Traditions are tantamount in my family, too, and while my coworkers may not believe it, they start at Thanksgiving. Growing up, my sister and I would wake up on Thanksgiving Day to catch the Macy’s Day parade in our slippers and PJ’s, eat chorizo y huevo with buttery tortillas as our mom threw the turkey in the oven (she always did the prep the day before because she is #momgoals). We’d always throw a football outside with our cousins and find any excuse to raid our abuelita’s closet for something dapper to wear at the kids’ table (only the best dressed gets the whirly chair). Last, we’d hope to get called down to help dad carve the bird and attempt to make gravy—a skill I have now perfected. But my favorite Thanksgiving tradition every year comes post-turkey coma. And, unsurprisingly, it involves my more elfish tendencies.

Every year, my sister and I have, without fail, decorated the family house for Christmas on the 29th of November as part of a longstanding tradition for my parents’ wedding anniversary. We insist they go out (and would even make dinner reservations for them) and then pull out all the decorations from the attic. The goal was to hang the outside lights and have the trees lit before they got home so we could all hang the ornaments on the tree together the next day. It got easier as we got older. Note to past self: seven years old is too young to be on a ladder by yourself in the dark. This tradition became more and more important to us as my sister and I went off to college and later lived in different states. No matter where we spend Christmas, we always return home for the holidays to have the tree ready to decorate together as a family. Admittedly, my parents learned to expect this gift as we sent them off to dinner each year, but no matter what, they would “ooh” and “ah” over our work and let us lead them on a guided tour on their newly bedazzled home. And I can’t think of a better tradition than one that brings a smile to a loved ones’ faces.

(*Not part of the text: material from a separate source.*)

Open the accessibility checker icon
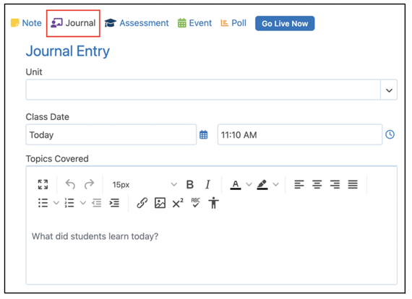412x299 pixels. 214,203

Truly, there is a lot of responsibility in being a head elf. First and foremost, there is ensuring that traditions are honored within the home (and workplace) at any time of year. From my family to my co-workers, I make sure cheer is spread far and wide for all to hear. I have been doing it since I was seven, so I take a lot of pride and get a lot of joy out of it. This head elf hopes your Thanksgiving is full of gratitude, family and tradition that carries you in to a merry and blessed Christmas season. Gobble, gobble, y’all!